Sur un don du Fonds africain de développement (Fad) de la Banque africaine de développement (Bad), en vue de financer le coût du Projet d’appui à l’employabilité et à l’insertion des jeunes dans les secteurs porteurs (PAEIJ-SP), les gouvernants comptent effectuer des paiements autorisés au titre du contrat pour l’expertise en développement des Petites et moyennes entreprises (PME) et des Petites et moyennes industries (PMI).
A cet effet, une expertise est recherchée dans les deux mois qui suivent, susceptible de faire des propositions de services pour la formation en stratégie de développement d’une entreprise dans les filières animale et végétale. Lit-on dans l’UNION.
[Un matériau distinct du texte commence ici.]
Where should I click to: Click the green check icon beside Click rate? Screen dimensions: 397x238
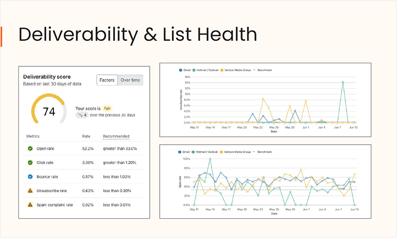31,162
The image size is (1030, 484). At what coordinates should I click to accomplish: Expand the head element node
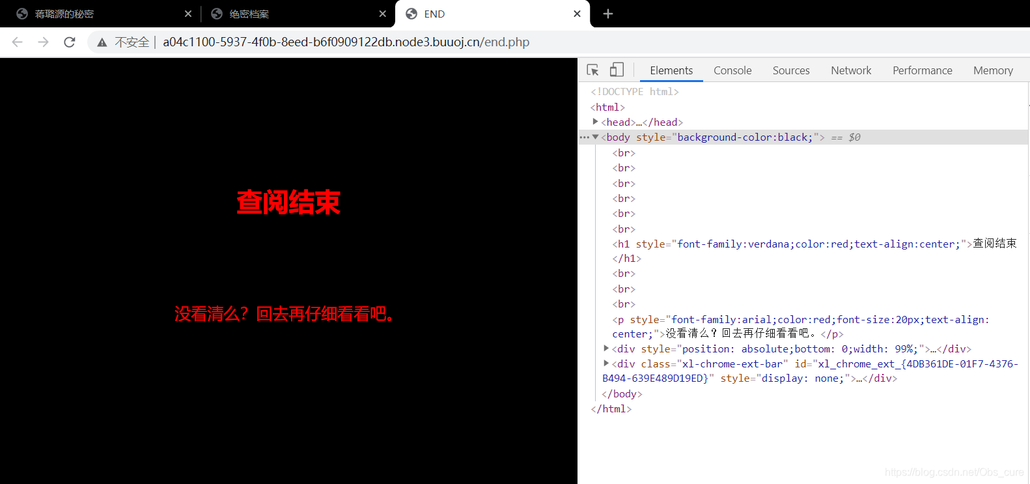(x=595, y=122)
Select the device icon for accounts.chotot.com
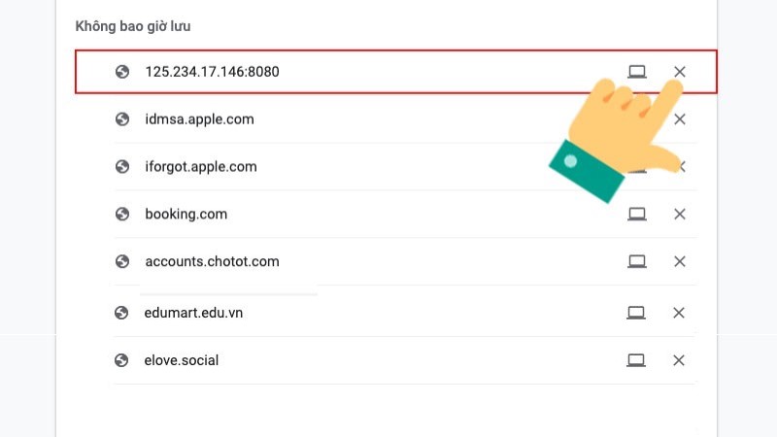This screenshot has width=777, height=437. click(637, 261)
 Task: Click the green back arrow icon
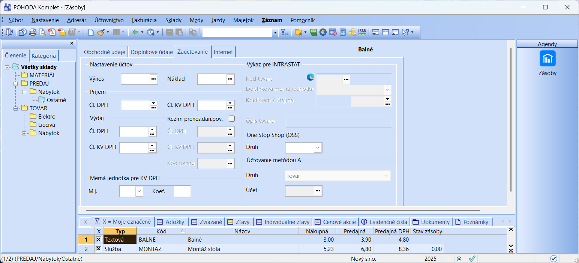(x=135, y=32)
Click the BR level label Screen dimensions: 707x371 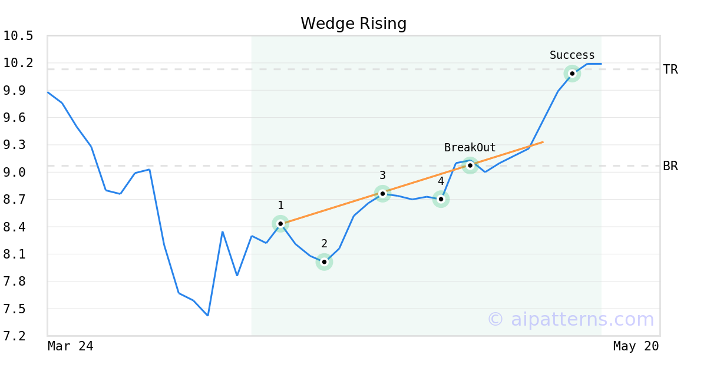670,166
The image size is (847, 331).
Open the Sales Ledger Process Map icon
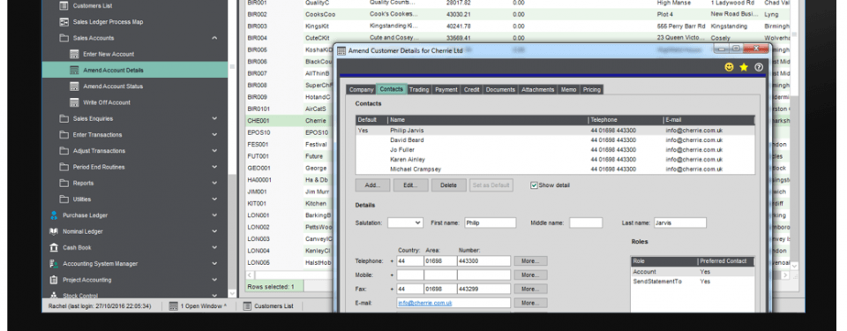click(x=64, y=22)
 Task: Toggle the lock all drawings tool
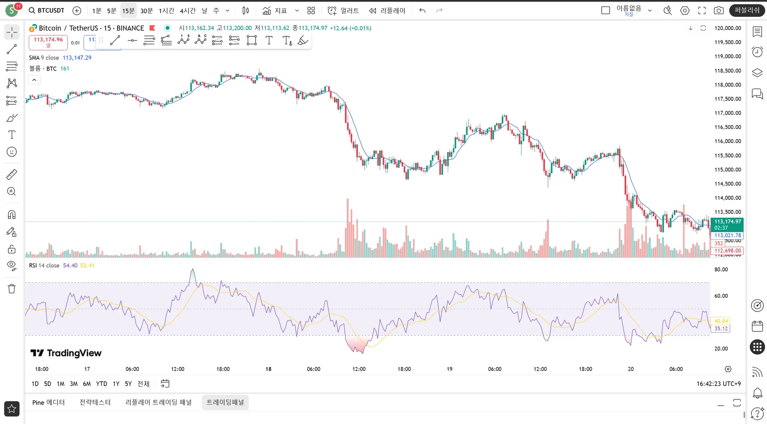pos(12,249)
Officiellement, il est attendu du consultant : d’organiser un diagnostic du développement et de gestion des PME et agrégateurs pour identifier leurs besoins en stratégie de développement et en renforcement de capacités des PME ; d’élaborer un programme d’accompagnement de PME/ agrégateurs (formation, élaboration de la stratégie, mise en oeuvre et suivi) ; d’élaborer la démarche méthodologique, le programme de formation des directeurs d’entreprises sur le temps imparti ; de faire valider les différents programmes proposés par l’UGP – Unité développement et le dispositif de suivi par l’Unité de gestion du projet et le coordonnateur de Pool ; de renforcer les compétences des directeurs en définition et en élaboration de stratégie de développement d’une entreprise ; d’accompagner chaque PME/PMI à disposer d’une stratégie de développement… ; et de faire le suivi de la mise en oeuvre de la stratégie sur une période minimum de six (6) mois.
Le Projet d’appui à l’employabilité et à l’insertion des jeunes dans les Secteurs porteurs (PAEIJ-SP) est un projet de l’Etat togolais initié par le ministère du Développement à la base, de l’artisanat, de la jeunesse et de l’emploi des jeunes (MDBAJEJ). Il répond à la préoccupation de l’emploi des jeunes au Togo et promeut l’entrepreneuriat dans les secteurs porteurs, notamment le secteur agricole. Le projet entend apporter une réponse conjoncturelle aux besoins d’insertion des jeunes via un appui à l’entreprenariat en particulier dans les chaines de valeur agricole. Un appui spécifique aux populations vulnérables issues des villages vulnérables et enclavés sera apporté afin de les connecter à la dynamique économique que le projet entend impulser en zone rurale.
Il sera mis en oeuvre à travers l’approche chaîne de valeur agricole (de la production à la consommation en passant par la transformation et la commercialisation) et le développement de clusters agro-industriels (concentration ou regroupement de producteurs, d’agro entrepreneurs et de prestataires de services d’appui qui sont engagés et interconnectés dans le même sous-secteur et construisent des réseaux d’affaire de valeur pour relever les défis communs).
En outre, le projet envisage d’apporter une solution structurelle. Il pour objectif de contribuer à créer les conditions d’une croissance économique plus inclusive à travers le renforcement de l’employabilité des jeunes et la promotion de l’entreprenariat dans les secteurs porteurs. Il vise la création de 19 600 emplois à l’horizon 2020 et cible les filières maïs, manioc, soja, petits ruminants et volailles.
Les objectifs spécifiques sont : (i) l’appui aux Entreprises de Services et Organisation de Producteurs (ESOP) qui présentent les profils requis, (ii) l’appui aux primo-entrepreneurs et les producteurs tout au long des chaînes de valeur agricoles (CVA) identifiés, (iii) l’appui aux jeunes diplômés en gestion d’entreprises afin de les former à l’accompagnement à l’entreprenariat.
La population directement touchée est de près de 150 000 personnes issues des régions les plus pauvres (Savanes, Centrale et Plateaux). La population qui sera indirectement impactée issue des régions de l’intérieur s’élève à 2600 285 dont 50,7% de femmes.
Le projet visera spécifiquement 12 PME structurantes établies, 1 200 jeunes entrepreneurs (dont 30% de femmes), 14 200 producteurs/ éleveurs (dont 40% de femmes) et 200 femmes issues des villages ruraux et vulnérables, 1 000 jeunes formés dans les centres de formation professionnelle (FP) appuyés par le projet dont 40% de femme. Les autres cibles du projet sont ainsi 4 institutions de microfinances (IMF) et une institution financière(IF) et les 5 centres de formation dans ces mêmes régions afin de former les jeunes dans les métiers porteurs.